Im vorliegenden Sammelband soll nun die allgemeine Perspektive durch spezifische Ansätze zur Erschließung einer europäischen Öffentlichkeit von 1945 bis heute erweitert werden. Es existiere eine althergebrachte europäische Kultur, warum solle man diese nicht wieder ins Bewusstsein der Bürger bringen, um damit den Grundstein für eine europäische Öffentlichkeit zu legen, fragt Robert Frank in der Schlussbetrachtung des Bandes (S. 250).

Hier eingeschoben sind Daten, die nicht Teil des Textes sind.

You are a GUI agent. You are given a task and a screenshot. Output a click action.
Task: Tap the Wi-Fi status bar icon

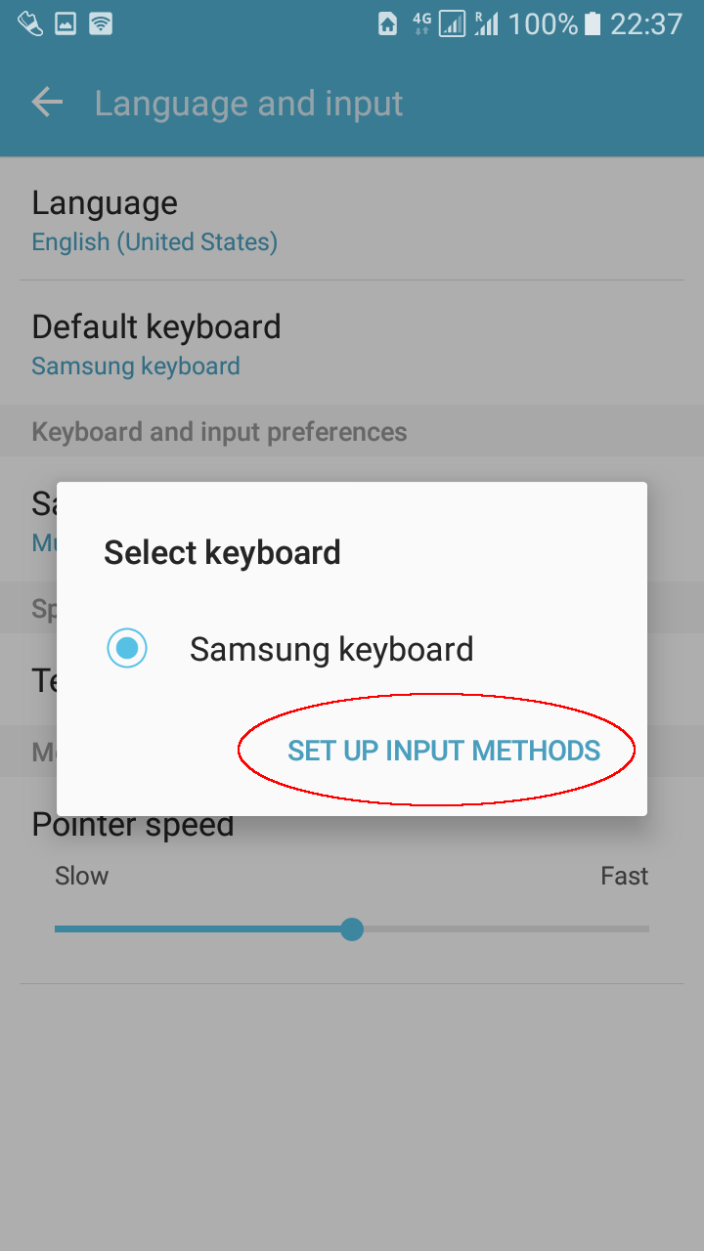[x=101, y=23]
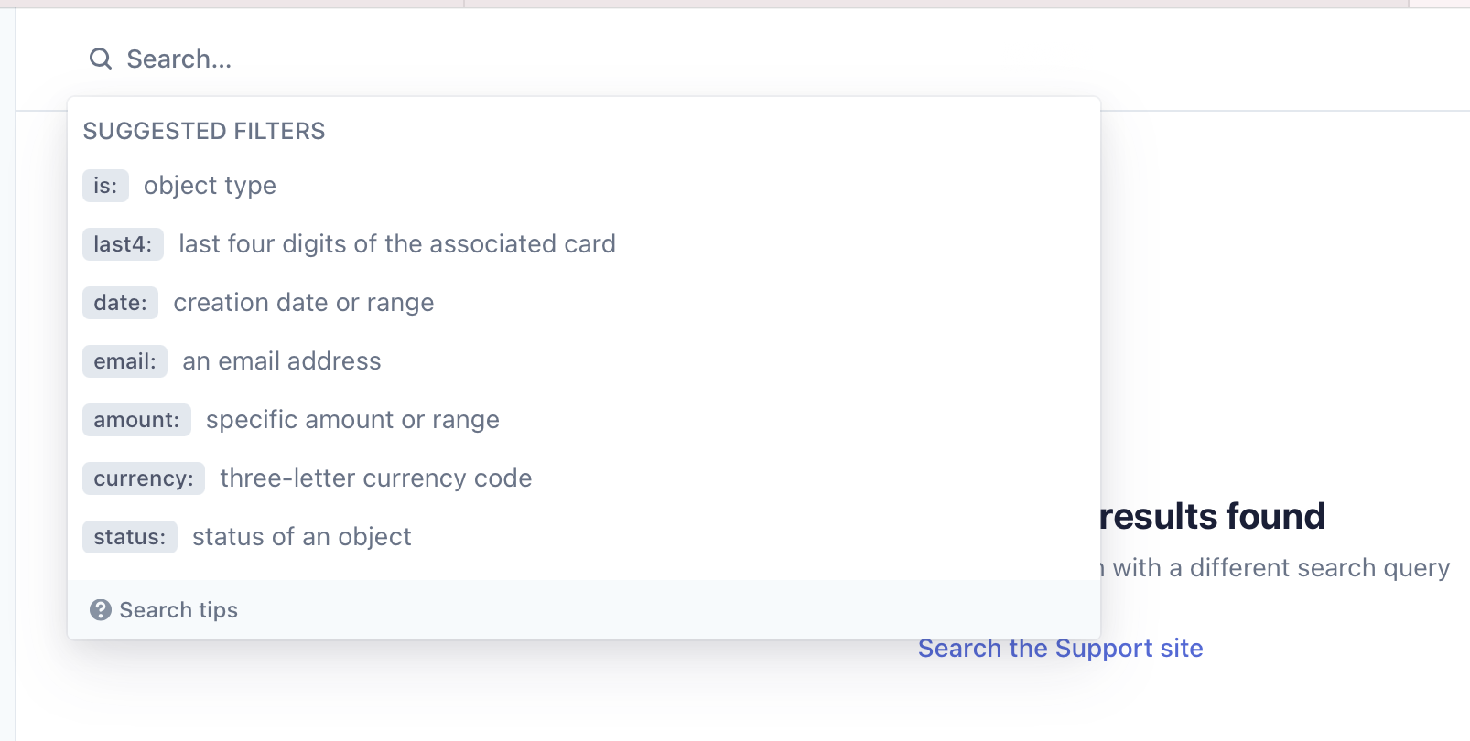Choose the status: object filter
The height and width of the screenshot is (741, 1470).
(129, 537)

Hartmut Kaelble weist darüber hinaus auf die schon vor 1990 steigende Relevanz von europäischen Themen in nationalen Medien hin, von denen bislang hauptsächlich Zeitungen und Journale in der Forschung berücksichtigt worden seien (S. 33). Dementsprechend beschäftigt sich der Großteil der zwölf Beiträge, davon sieben in englischer und fünf in französischer Sprache, mit der Frage nach der Existenz bzw. Entstehung einer europäischen Öffentlichkeit im Bereich der Kultur und der Rolle der visuellen Medien als Massenkommunikationsmittel. Die europäische Öffentlichkeit wird hierbei, ganz im Sinne vorangegangener Publikationen, weiterhin nicht als homogene Einheit, sondern als aus mehreren, transnational vernetzten Teilöffentlichkeiten bestehend definiert.

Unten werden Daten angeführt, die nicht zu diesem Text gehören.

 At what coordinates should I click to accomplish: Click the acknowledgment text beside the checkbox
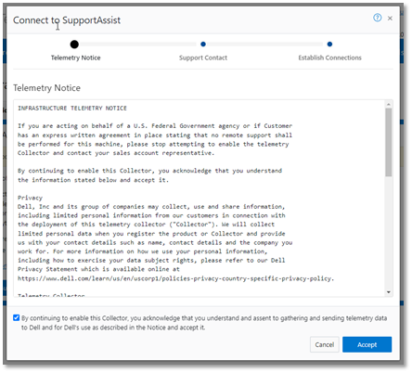[x=204, y=323]
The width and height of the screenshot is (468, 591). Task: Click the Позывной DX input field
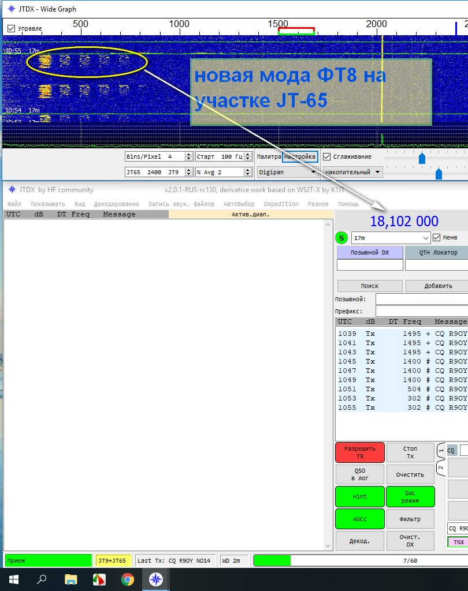click(x=370, y=265)
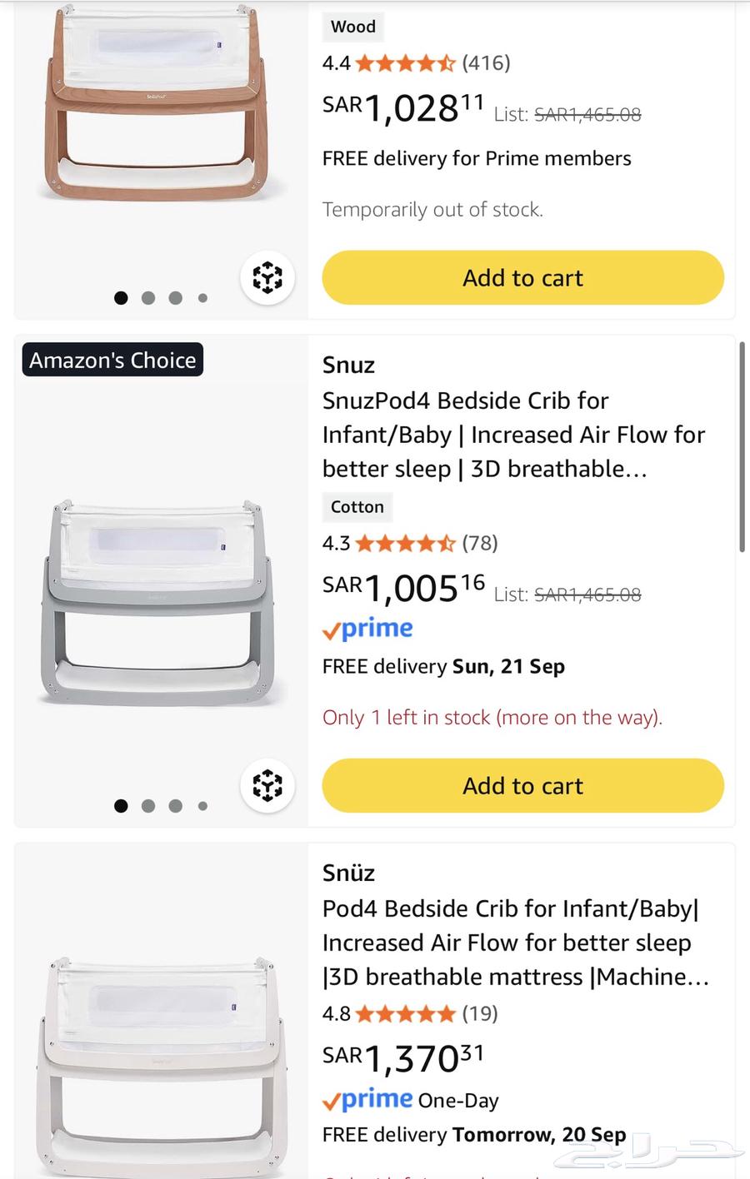
Task: Open the 78 ratings for SnuzPod4
Action: pos(480,543)
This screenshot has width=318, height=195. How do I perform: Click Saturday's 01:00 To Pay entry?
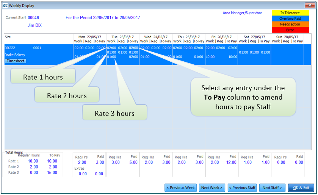tap(265, 52)
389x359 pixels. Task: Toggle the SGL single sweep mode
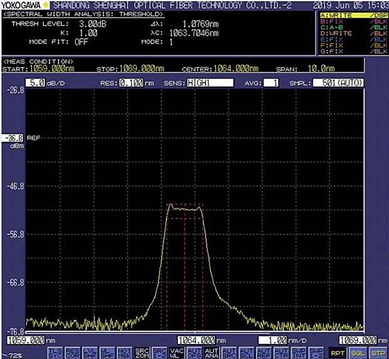point(359,353)
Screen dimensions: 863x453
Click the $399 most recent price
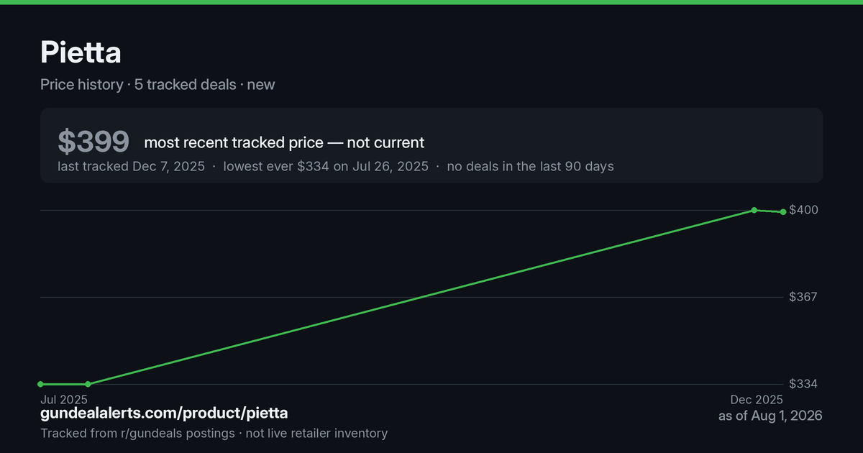93,142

Aufbauend auf Jürgen Habermas’ viel diskutierter Öffentlichkeits-Theorie2 fokussieren sich die ersten vier Artikel des Sammelbandes zunächst auf die konzeptionelle Ebene. Hartmut Kaelble stellt einführend nachhaltige Merkmale vor, die auf die Herausbildung einer europäischen Öffentlichkeit hindeuten. Dabei verweist er – wie bereits in früheren Abhandlungen 3 – erneut auf Debatten über die europäische Zivilisation und die Verbreitung europäischer Symbole (S. 31f.). Zugleich betont er, dass sich diese Öffentlichkeit nach 1945 nicht kontinuierlich entwickelte und noch heute unvollständig sei (S. 27-29). Der aus kultureller und gesellschaftlicher Sicht interessanteste Beitrag des konzeptionellen Teils stammt von Luisa Passerini, in dem es ihr um Veränderungen in der Beziehung zwischen Öffentlichem und Privatem in Europa geht. Diese seien in den letzten 40 Jahren von neuen sozialen Bewegungen und der Frauenbewegung angestoßen worden (S. 43). Ihre Hypothese, dass das Privat-Intime zusätzlich durch Völkerbewegungen sowie durch neue Formen kommunikativer Vernetzung innerhalb Europas in das öffentliche Blickfeld gerückt worden sei, überprüft und untermauert sie unter anderem anhand neuerer Spielfilme über Liebesbeziehungen zwischen Partnern aus verschiedenen europäischen Ländern. Diese eigentlich privaten Verbindungen propagieren nach ihrer Auffassung einen „Bereich möglicher Vernetzung der Kulturen“ (S. 53).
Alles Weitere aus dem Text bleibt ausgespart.